How Moving Companies Calculate Your Out-of-State Moving Quote

The thought of moving to a new place is often exciting and fun, but the actual act of moving is anything but. Out-of-state moves require time and careful planning, and they’re made much easier if you hire professional movers. Professionals at a cost that isn’t cheap, however. Letting professionals do the heavy lifting can have a big impact on your moving budget.

When you’re calling around getting quotes, here’s how the movers are calculating your estimate.

1. Weight

When drafting an estimate, professional movers consider how much you plan to move. The more you move, the more it will cost. Moving the contents of a one-bedroom apartment generally costs less than moving those of a four-bedroom house. To ensure an accurate estimate, potential movers should come to your home and examine its contents.

Very heavy furniture, an excessive amount of books and other heavy items could impact the cost of your move.

weight

2. Time and Labor

The more labor your move requires, the more it will cost. Movers sometimes pack items for you and may need to disassemble and reassemble furniture. They will also charge you fees if they must store your items for you until your new home is ready. Keep in mind that labor costs may vary. If you’re moving into a more expensive area like Manhattan or San Francisco, labor rates may be higher when unpacking your truck than they were when packing it.

3. Distance

Every mile that your moving company hauls your belongings adds costs to the move. The moving company must pay the truck driver and cover the cost of his gas and any tolls he must pay along the way. Carrying distance can also be an issue. If your movers can’t park a truck or van close to your house, they could have to carry your belongings further than anticipated. This added carrying distance adds labor and time, increasing your bill.

4. Insurance Costs

Federal law requires movers to offer clients two insurance options.

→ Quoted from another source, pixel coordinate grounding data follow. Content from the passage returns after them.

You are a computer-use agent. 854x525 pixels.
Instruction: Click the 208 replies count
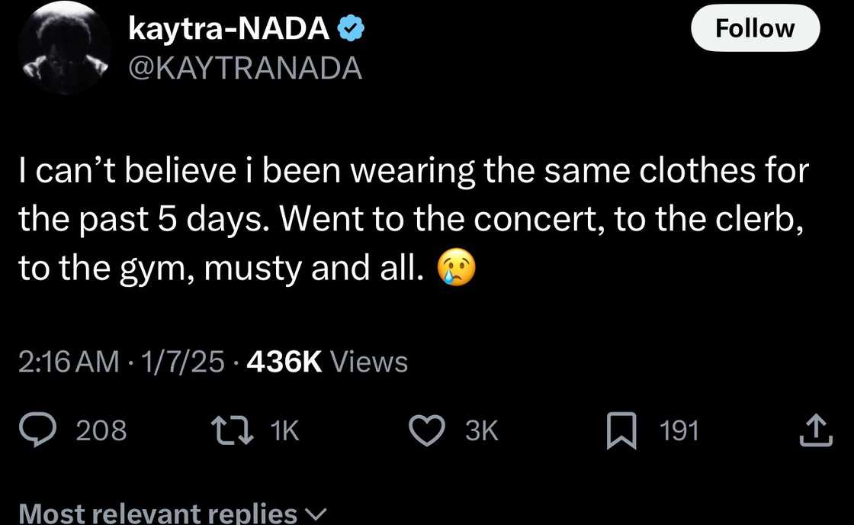pyautogui.click(x=101, y=431)
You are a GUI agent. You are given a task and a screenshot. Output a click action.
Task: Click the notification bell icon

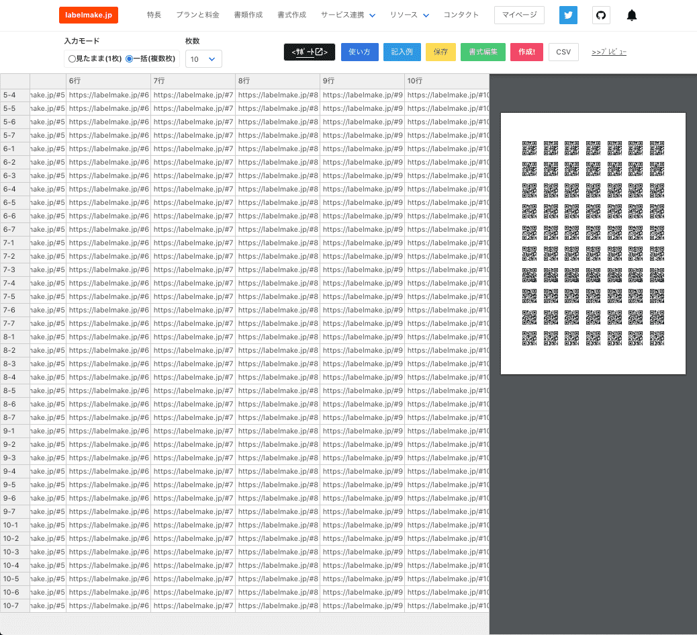coord(631,15)
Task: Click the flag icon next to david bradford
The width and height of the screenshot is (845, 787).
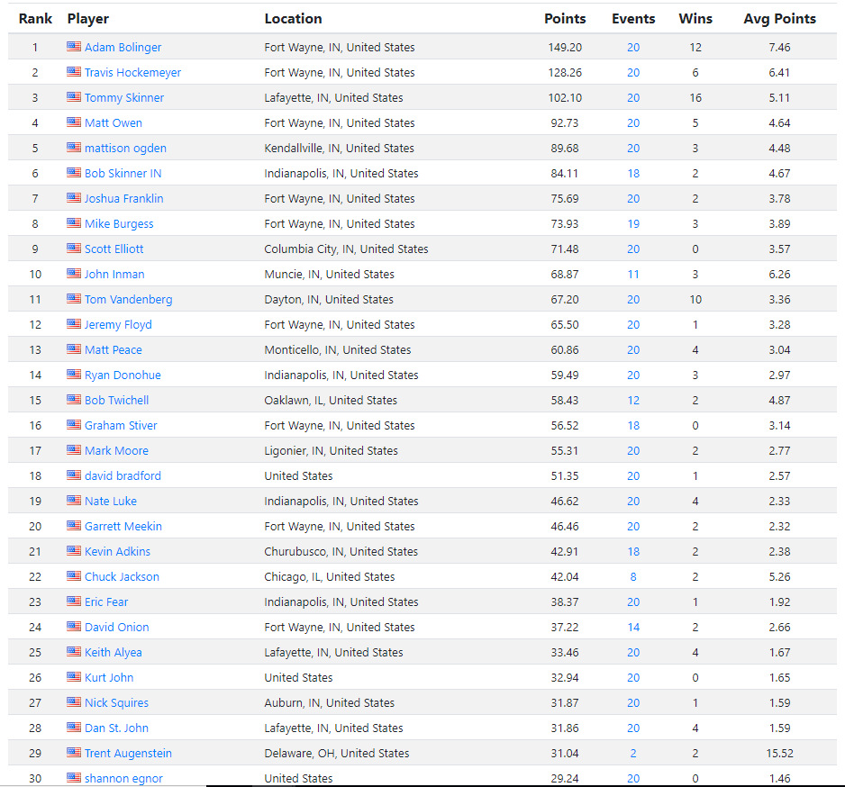Action: [74, 475]
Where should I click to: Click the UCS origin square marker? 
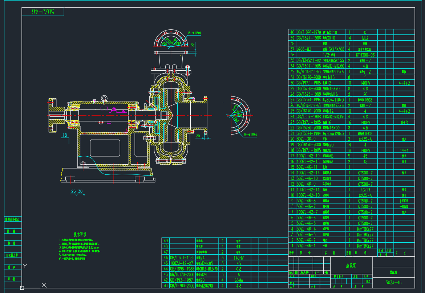22,288
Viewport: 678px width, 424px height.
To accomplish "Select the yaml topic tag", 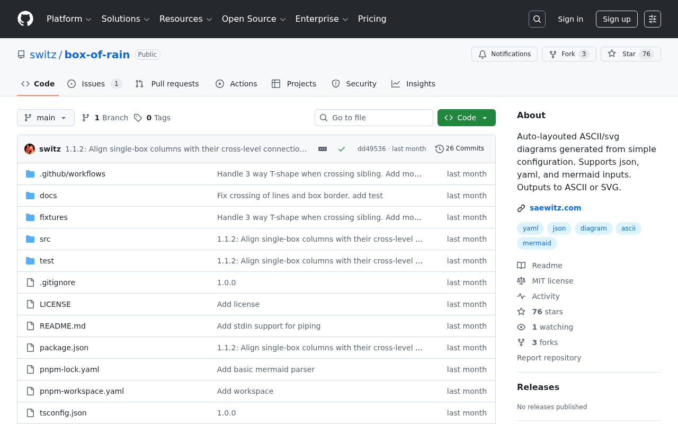I will click(530, 228).
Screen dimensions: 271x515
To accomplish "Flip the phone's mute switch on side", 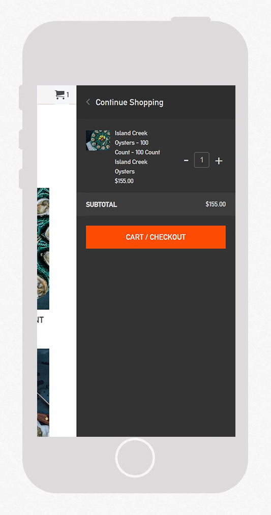I will click(x=21, y=98).
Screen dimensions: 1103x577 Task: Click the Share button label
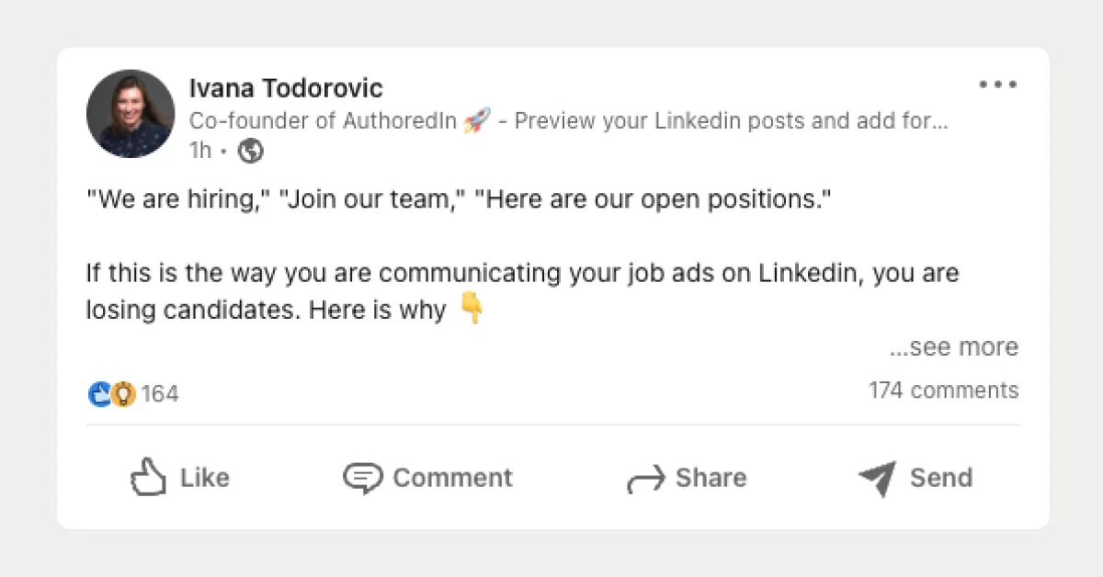[x=711, y=477]
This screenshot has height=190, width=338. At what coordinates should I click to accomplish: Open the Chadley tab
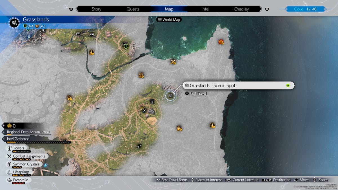(241, 9)
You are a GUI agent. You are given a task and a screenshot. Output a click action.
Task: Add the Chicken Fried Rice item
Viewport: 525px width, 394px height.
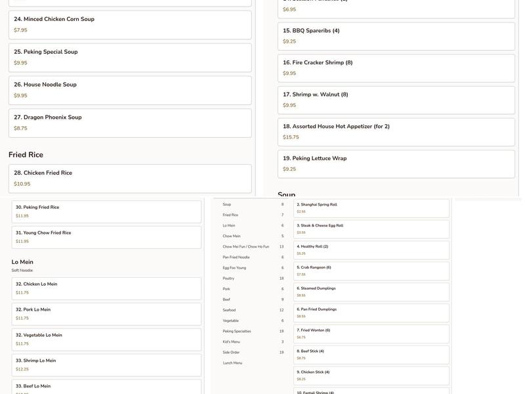tap(129, 179)

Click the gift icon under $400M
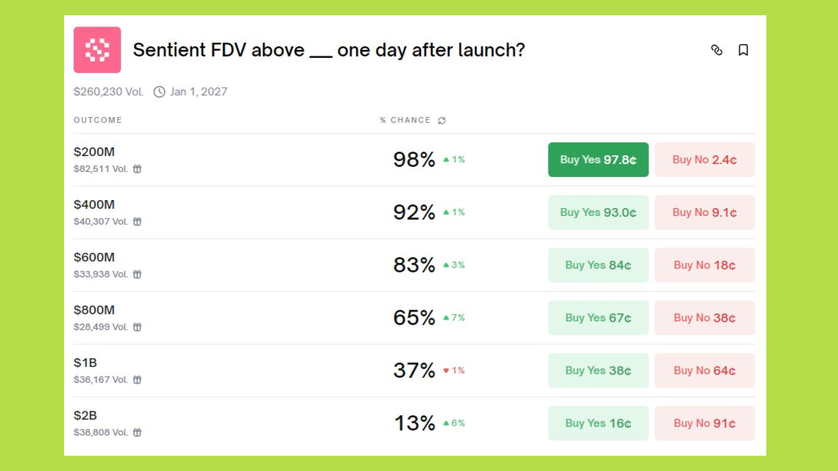[x=137, y=222]
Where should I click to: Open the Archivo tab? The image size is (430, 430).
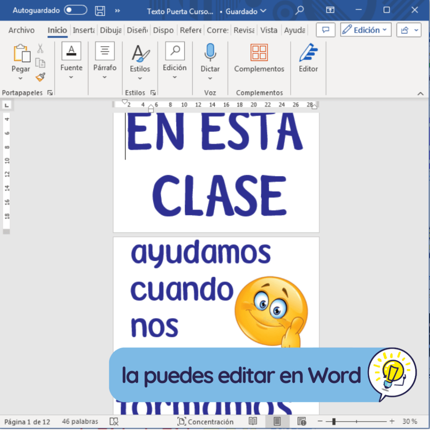point(21,30)
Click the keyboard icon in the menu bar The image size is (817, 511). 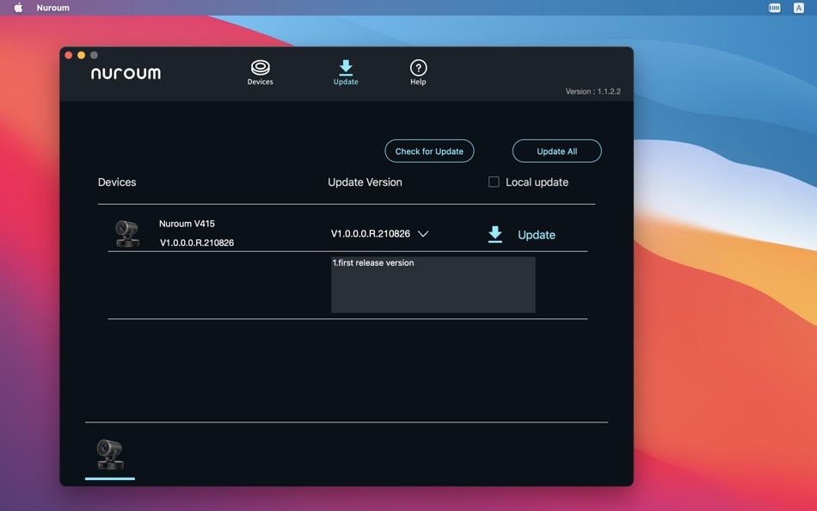771,7
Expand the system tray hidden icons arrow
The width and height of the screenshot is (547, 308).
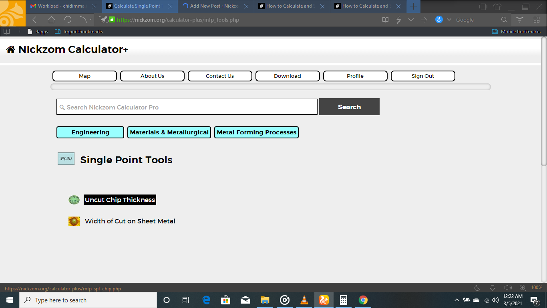[457, 300]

  • Full Value Protection: This insurance requires your mover to pay you the current market value of any items that get lost or damaged during the move.
  • Basic Released Value Protection: This insurance reimburses you a set rate of around 60 cents per pound of cargo.

Of course, you can also purchase your own third-party insurance for extra coverage. Because it comes from a third party, however, the cost of this extra insurance won’t be included in the estimate from your mover.

insurance

5. Cutting Costs

If you want to minimize the cost of your interstate move, resist the temptation to skimp on the insurance. Instead, pack your items yourself and have them ready to go when the movers arrive. Disassemble and reassemble as much of your furniture as possible on your own and do what you can to grant your movers close, clear access to your home.

If you’re able, time your move for the middle of a month and move on a weekday when movers are in less demand and move only what you really need. This is a great time to downsize, and doing so will make your move cheaper.